ASSIGNED TASK
Transcribe exactly the entries from the "Image resolution: width=728" line to the end, both included, minus pictures.

^^^^^^^^

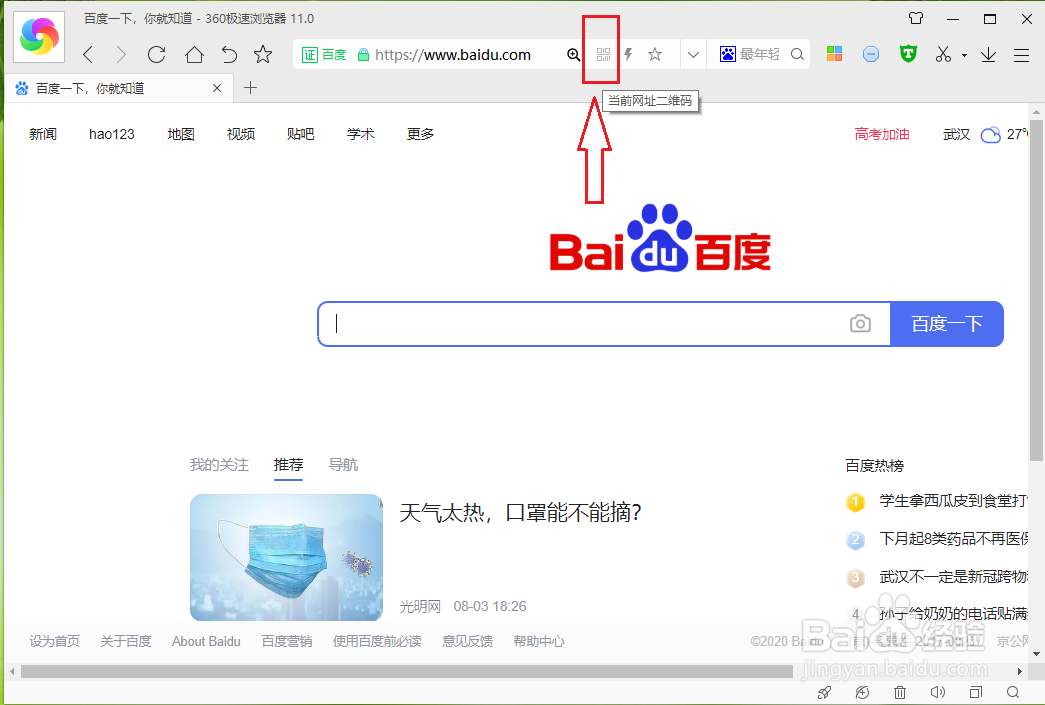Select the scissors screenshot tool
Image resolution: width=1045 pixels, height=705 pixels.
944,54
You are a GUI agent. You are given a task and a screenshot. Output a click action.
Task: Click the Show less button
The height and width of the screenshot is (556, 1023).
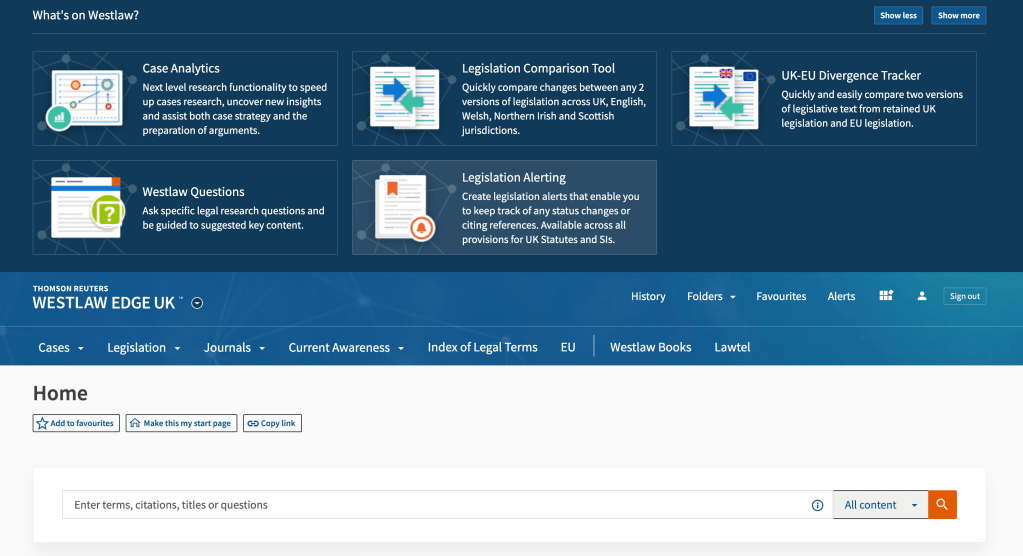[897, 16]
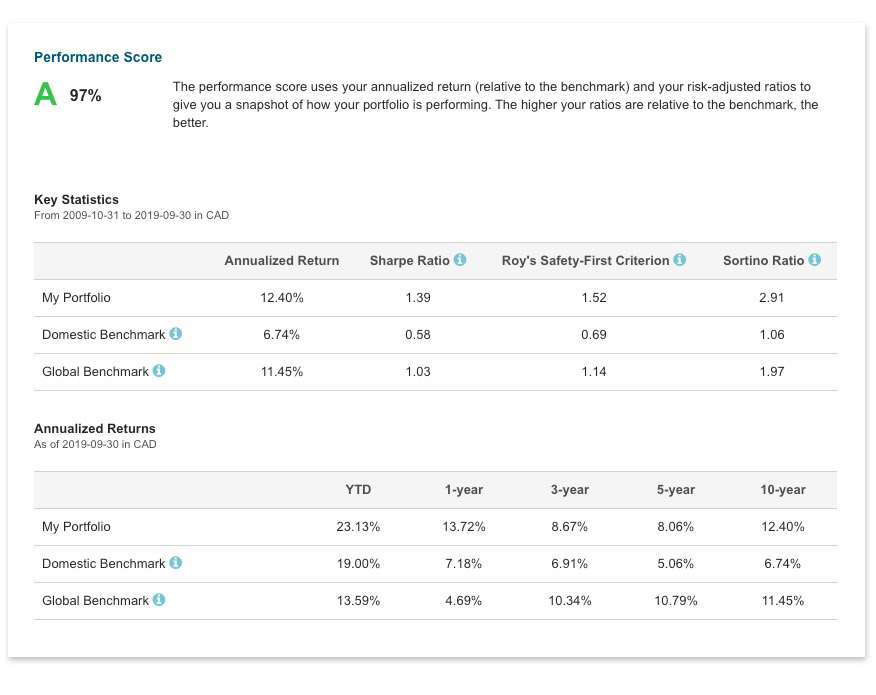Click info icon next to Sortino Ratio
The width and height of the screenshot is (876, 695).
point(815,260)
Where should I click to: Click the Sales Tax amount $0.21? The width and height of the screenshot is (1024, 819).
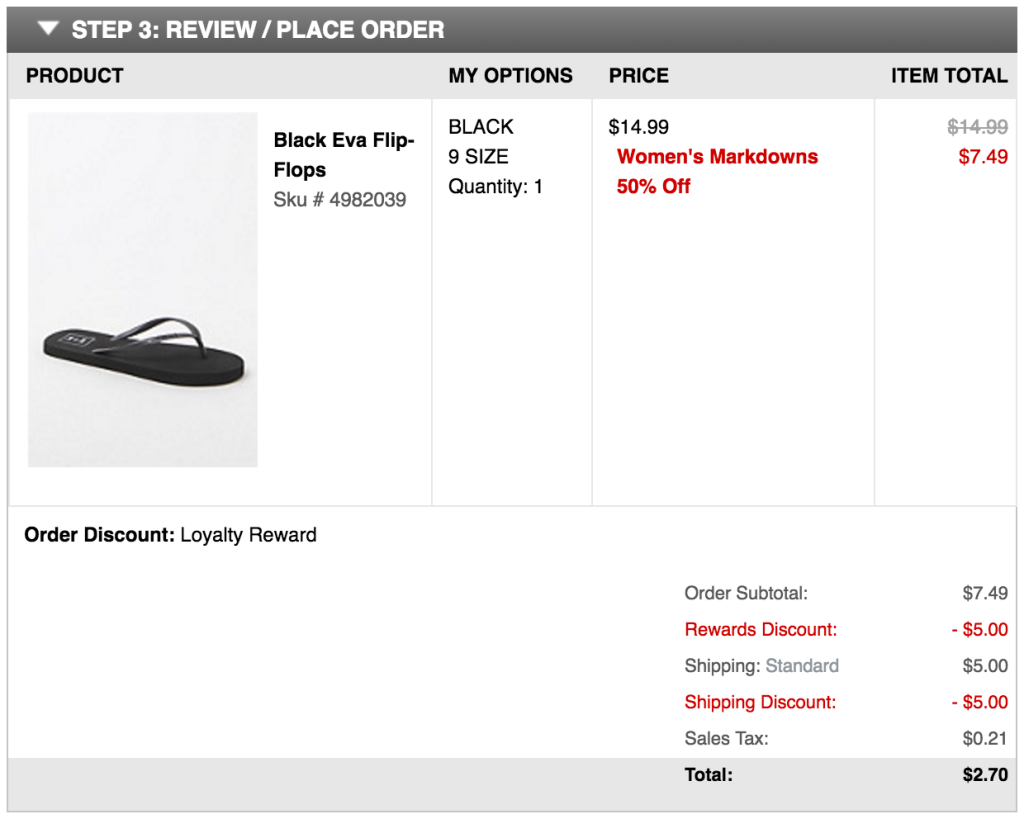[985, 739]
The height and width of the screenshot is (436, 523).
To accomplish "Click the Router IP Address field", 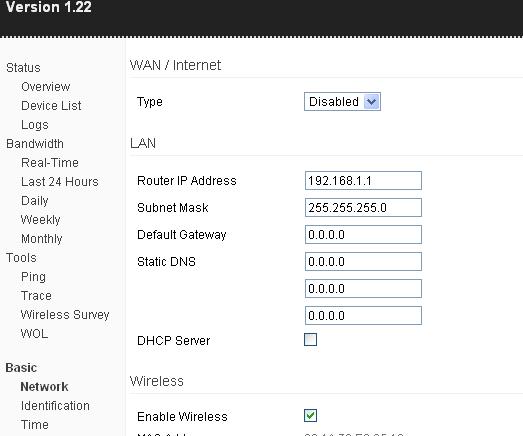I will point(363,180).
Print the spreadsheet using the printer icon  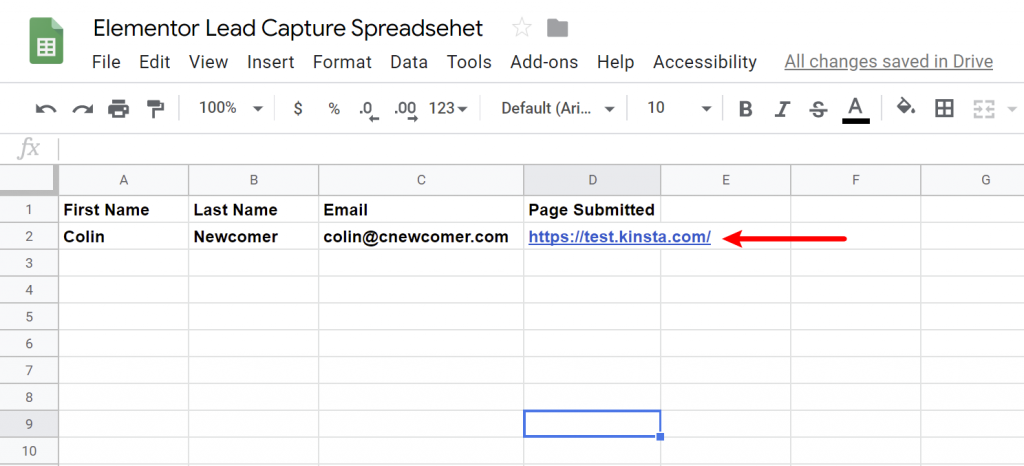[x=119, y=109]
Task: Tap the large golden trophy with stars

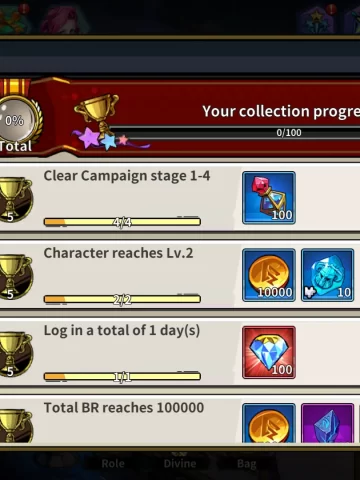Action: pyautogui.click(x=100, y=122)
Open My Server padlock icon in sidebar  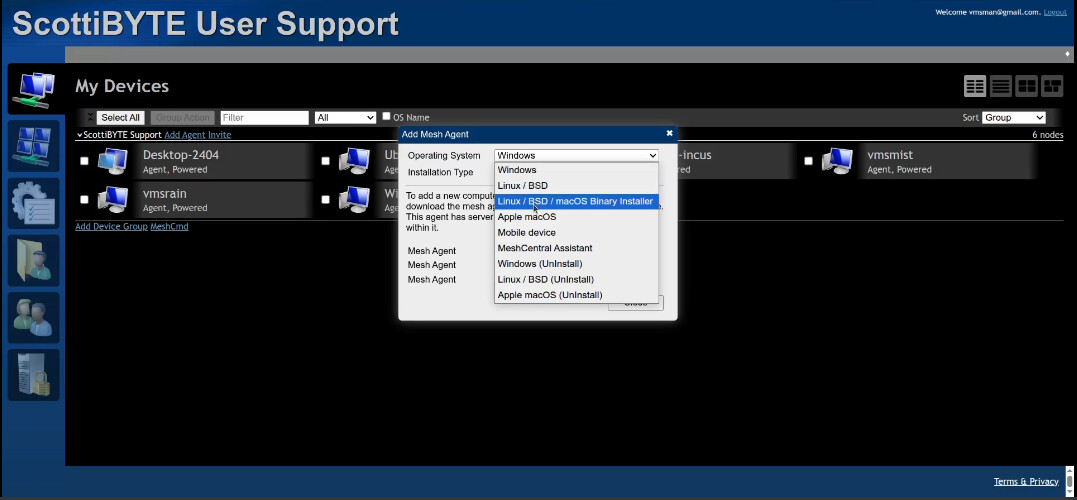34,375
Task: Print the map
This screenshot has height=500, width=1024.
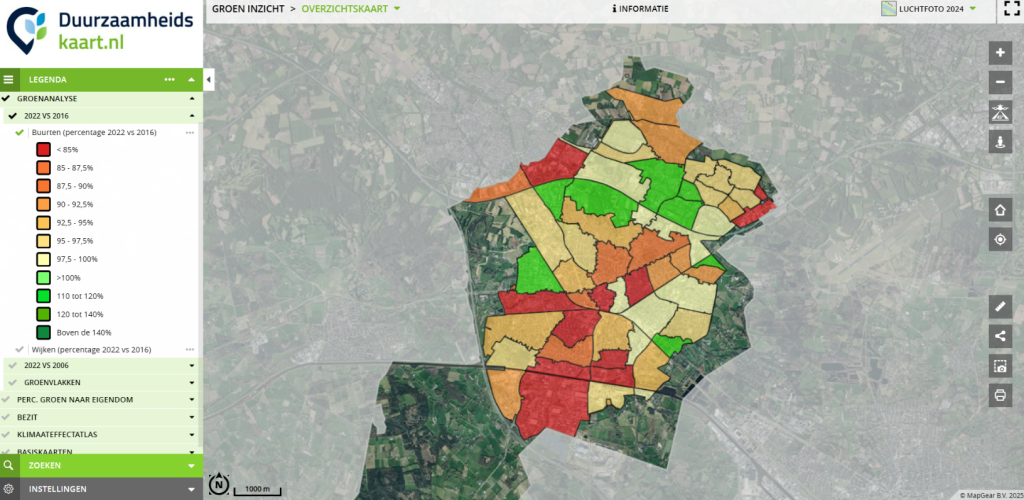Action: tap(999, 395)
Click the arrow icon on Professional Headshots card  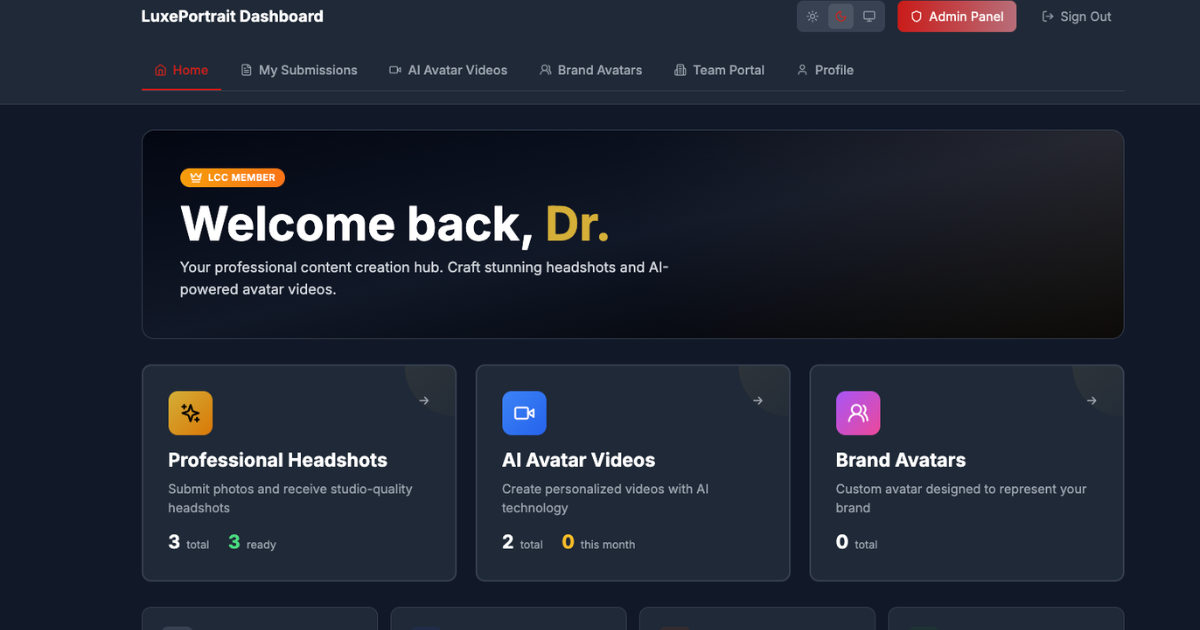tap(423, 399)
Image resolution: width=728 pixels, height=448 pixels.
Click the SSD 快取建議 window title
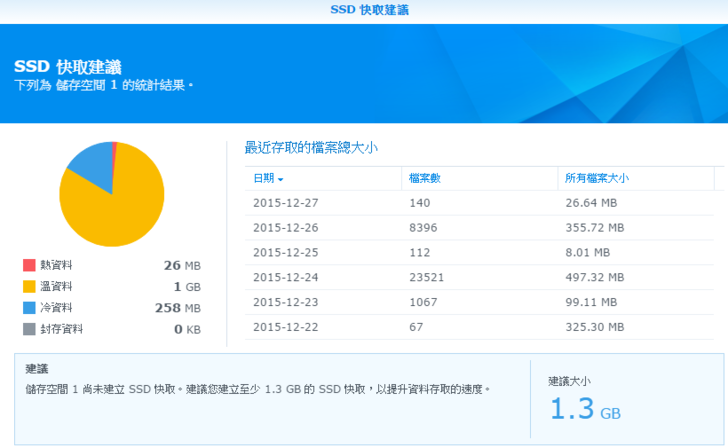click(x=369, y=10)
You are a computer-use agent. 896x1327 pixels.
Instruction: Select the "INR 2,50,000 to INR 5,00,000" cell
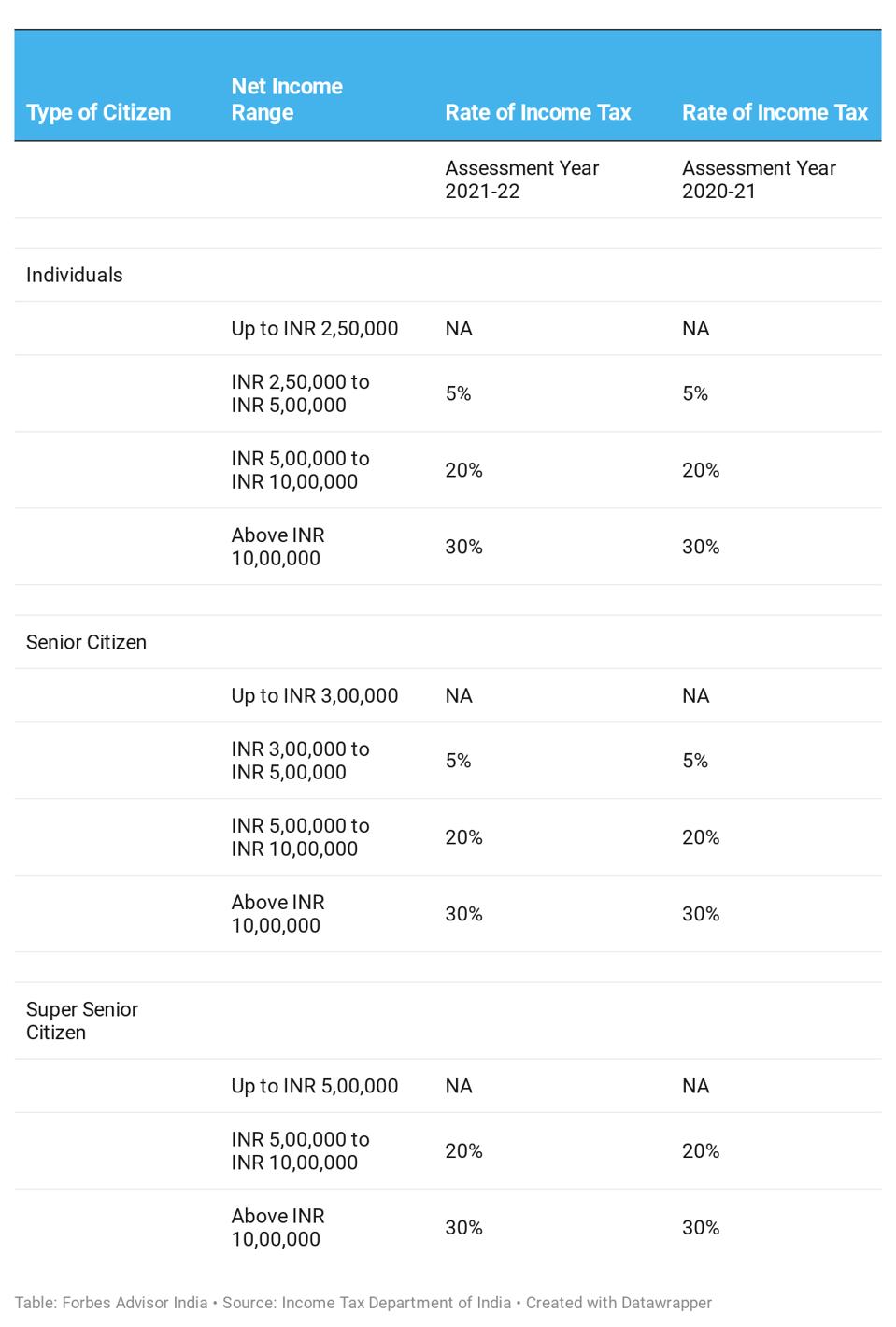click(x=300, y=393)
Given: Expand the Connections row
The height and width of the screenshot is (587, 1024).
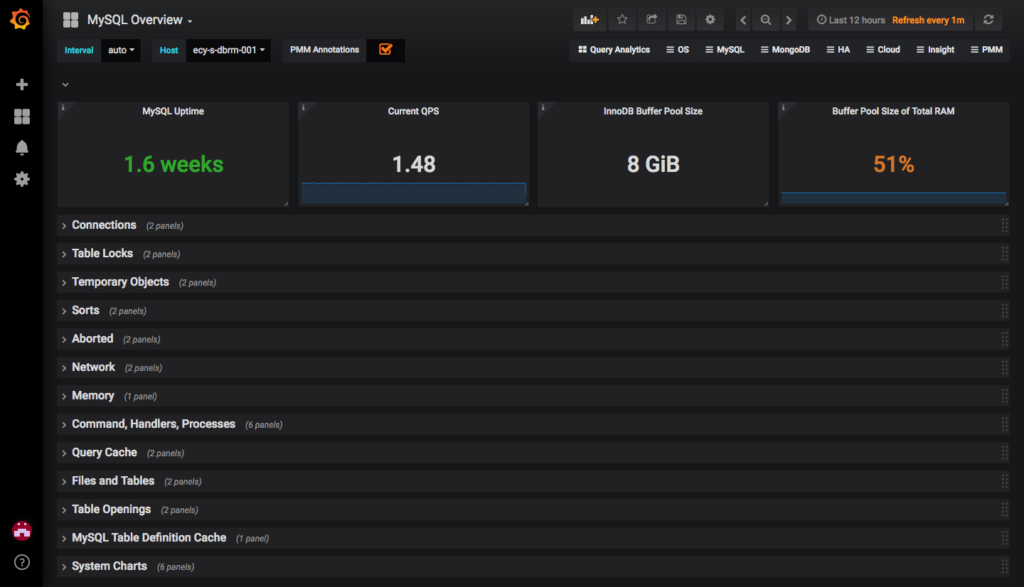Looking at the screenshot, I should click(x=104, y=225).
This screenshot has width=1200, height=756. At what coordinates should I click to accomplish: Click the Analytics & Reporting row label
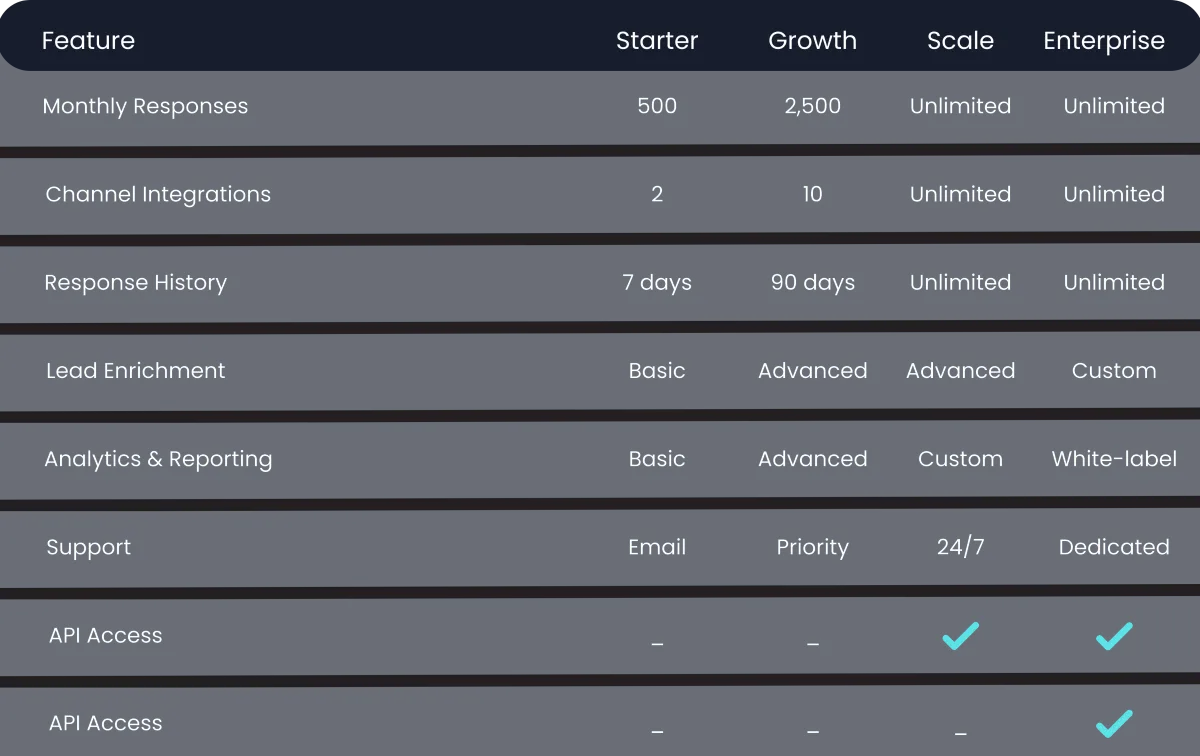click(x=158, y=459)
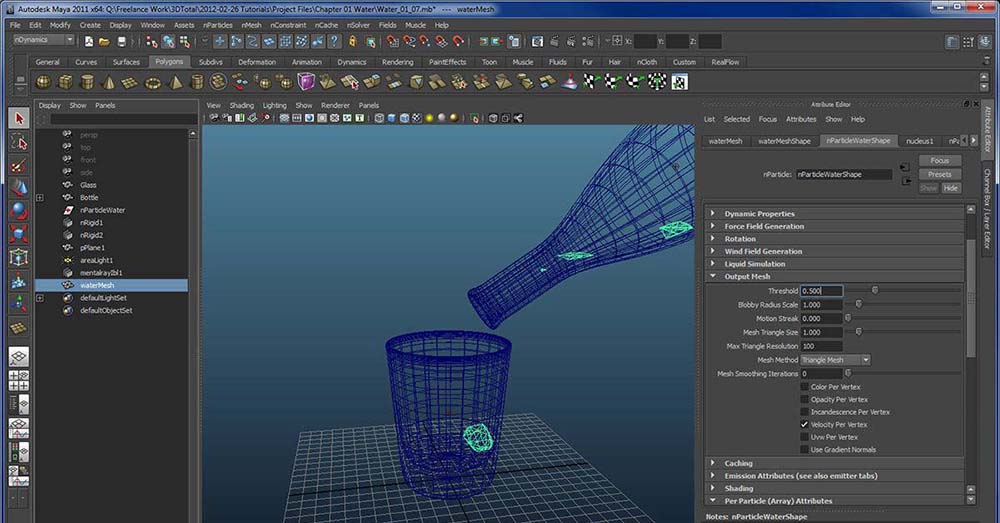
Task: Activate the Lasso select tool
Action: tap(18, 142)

^^^^^^^^

EXERCISE SOLUTION
Image resolution: width=728 pixels, height=448 pixels.
Click the SSD 快取建議 window title
click(x=369, y=10)
You are a computer-use agent. 896x1327 pixels.
Instruction: Select the "INR 2,50,000 to INR 5,00,000" cell
click(x=300, y=393)
Given: Expand the Connections row
The height and width of the screenshot is (587, 1024).
Looking at the screenshot, I should click(x=104, y=225).
This screenshot has width=1200, height=756. At what coordinates should I click to accomplish: Click the Analytics & Reporting row label
click(x=158, y=459)
Task: Activate the Lasso select tool
Action: tap(18, 142)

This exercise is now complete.